Date: Fri, 21 Dec 2007 14:11:53 -0800 (PST)
From: Christoph Lameter <clameter@sgi.com>
To: Linus Torvalds <torvalds@linux-foundation.org>
cc: Ingo Molnar <mingo@elte.hu>, Steven Rostedt <rostedt@goodmis.org>,
       LKML <linux-kernel@vger.kernel.org>,
       Andrew Morton <akpm@linux-foundation.org>,
       Peter Zijlstra <a.p.zijlstra@chello.nl>,
       Christoph Hellwig <hch@infradead.org>,
       "Rafael J. Wysocki" <rjw@sisk.pl>
Subject: Re: Major regression on hackbench with SLUB (more numbers)
In-Reply-To: <alpine.LFD.0.9999.0712210835440.21557@woody.linux-foundation.org>
Message-ID: <Pine.LNX.4.64.0712211356220.3795@schroedinger.engr.sgi.com>
References: <1197049846.1645.68.camel@localhost.localdomain>
 <20071211143336.GA17866@elte.hu> <Pine.LNX.4.64.0712131416280.25120@schroedinger.engr.sgi.com>
 <Pine.LNX.4.64.0712132010470.30903@schroedinger.engr.sgi.com>
 <20071221120908.GA15926@elte.hu> <Pine.LNX.4.64.0712210750510.29372@schroedinger.engr.sgi.com>
 <alpine.LFD.0.9999.0712210835440.21557@woody.linux-foundation.org>
MIME-Version: 1.0
Content-Type: TEXT/PLAIN; charset=US-ASCII
Sender: linux-kernel-owner@vger.kernel.org
Content-Length: 4932
Lines: 114

On Fri, 21 Dec 2007, Linus Torvalds wrote:

> If you aren't even motivated to fix the problems that have been reported, 
> then SLUB isn't even a _potential_ solution, it's purely a problem, and 
> since I am not IN THE LEAST interested in having three different 
> allocators around, SLUB is going to get axed.

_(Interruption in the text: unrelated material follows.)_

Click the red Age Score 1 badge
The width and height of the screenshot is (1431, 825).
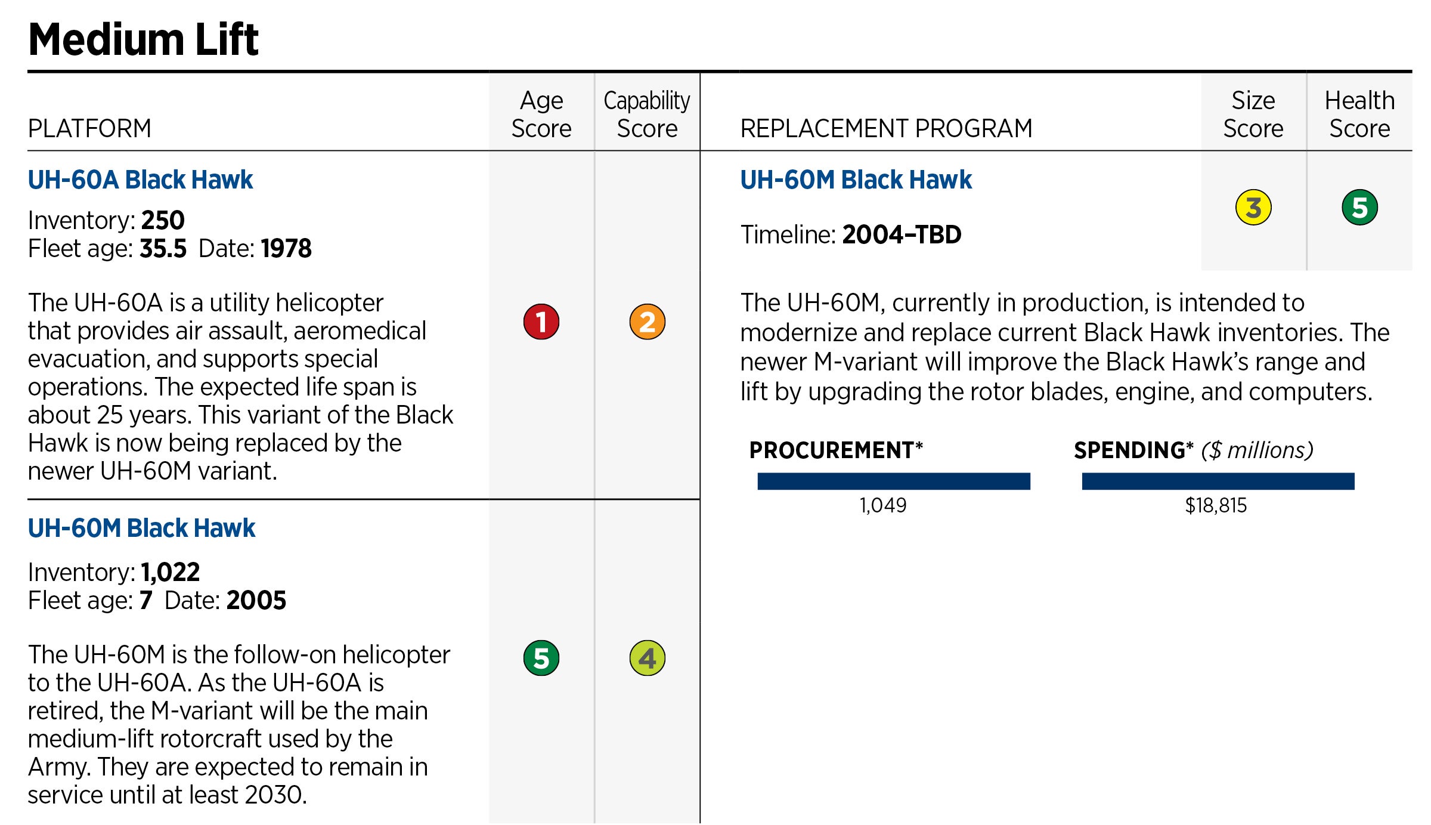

Not motivated? I have analyzed the problem in detail and when it comes 
down to it  there is not much impact that I can see in real life 
applications. I have always responded to the regression reported also via 
TPC-C. There is still no answer to my post at 
http://lkml.org/lkml/2007/10/27/245

SLAB has similar issues when freeing to remote nodes under NUMA. Its 
even worse since the lock is not per slab page but per slab cache. The 
alien caches that are then used have one lock per node.

> In other words, here's the low-down:
> 
>  a) either SLUB can replace SLAB, or SLUB is going away
> 
>     This isn't open for discussion, Christoph. This was the rule back when 
>     it got merged in the first place.

It obviously can replace it and has replaced it for awhile now.

>  b) if SLUB performs worse than SLAB on real loads (TPC-C certainly being 
>     one, and while hackbench may be borderline, it's certainly less 
>     borderline than others), then SLUB cannot replace SLAB.

Looks like I need to find someone to get that going here to be able to 
test under it.

>  c) If you aren't even interested in trying to fix it and are ignoring 
>     the reports, there is not even a _potential_ for SLUB for getting over 
>     these problems, and I should disable it and we should get over it as 
>     soon as possible, and this whole discussion is pretty much ended.

I have looked at this issue under various circumstances for the last week. 
Nothing really convinced me that this is so serious. Could not figure 
out if its really worth anything about but if you put it that way then of 
course it is.
 
> The main reason for SLUB in the first place was SGI concerns. You seem to 
> think that _only_ SGI concerns matter. Wrong. If SLUB remains a SGI-only 
> thing and you don't fix it for other users, then SLUB gets reverted from 
> the standard kernel.

The reason for SLUB was dysfunctional behavior of SLAB in many areas. It 
was not just SGI's concerns that drove it.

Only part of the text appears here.